((

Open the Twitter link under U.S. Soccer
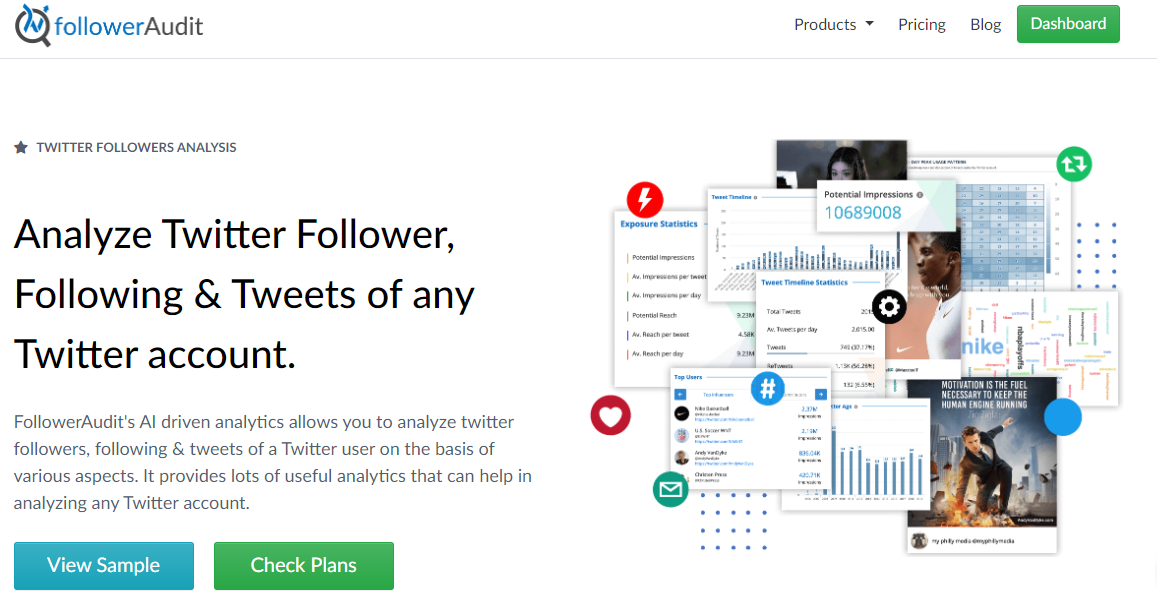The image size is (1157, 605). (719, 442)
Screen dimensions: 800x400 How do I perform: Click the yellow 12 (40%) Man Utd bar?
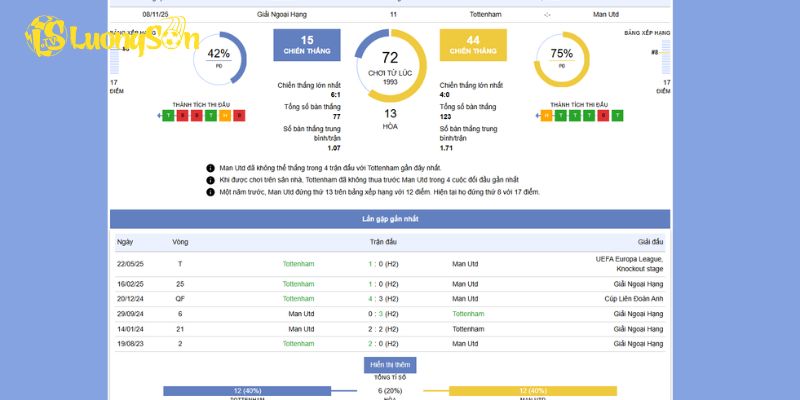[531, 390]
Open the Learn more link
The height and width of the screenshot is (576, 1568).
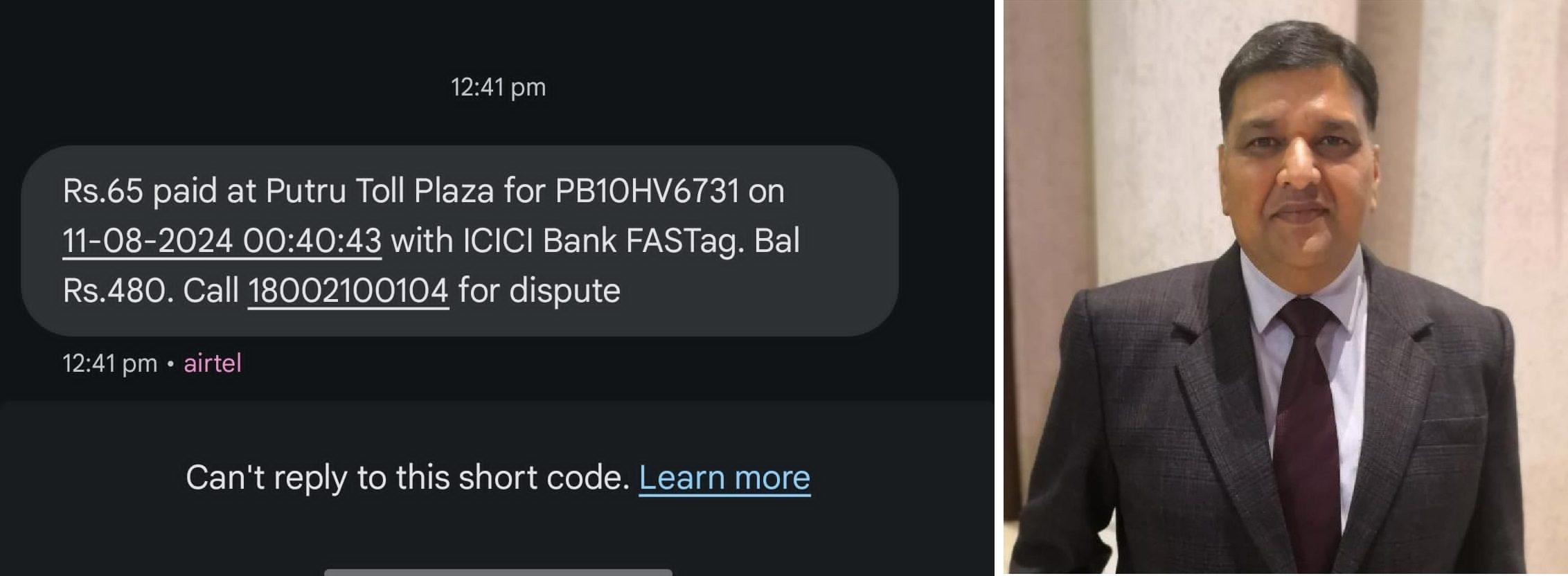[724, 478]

))

§ Work task
Please copy out each line above exactly as written, but not the pictures.

§ Response below
Open the Twitter link under U.S. Soccer
The image size is (1157, 605). (719, 442)
Screen dimensions: 800x400 How do I perform: Click the yellow 12 (40%) Man Utd bar?
[531, 390]
Open the Learn more link
The height and width of the screenshot is (576, 1568).
[724, 478]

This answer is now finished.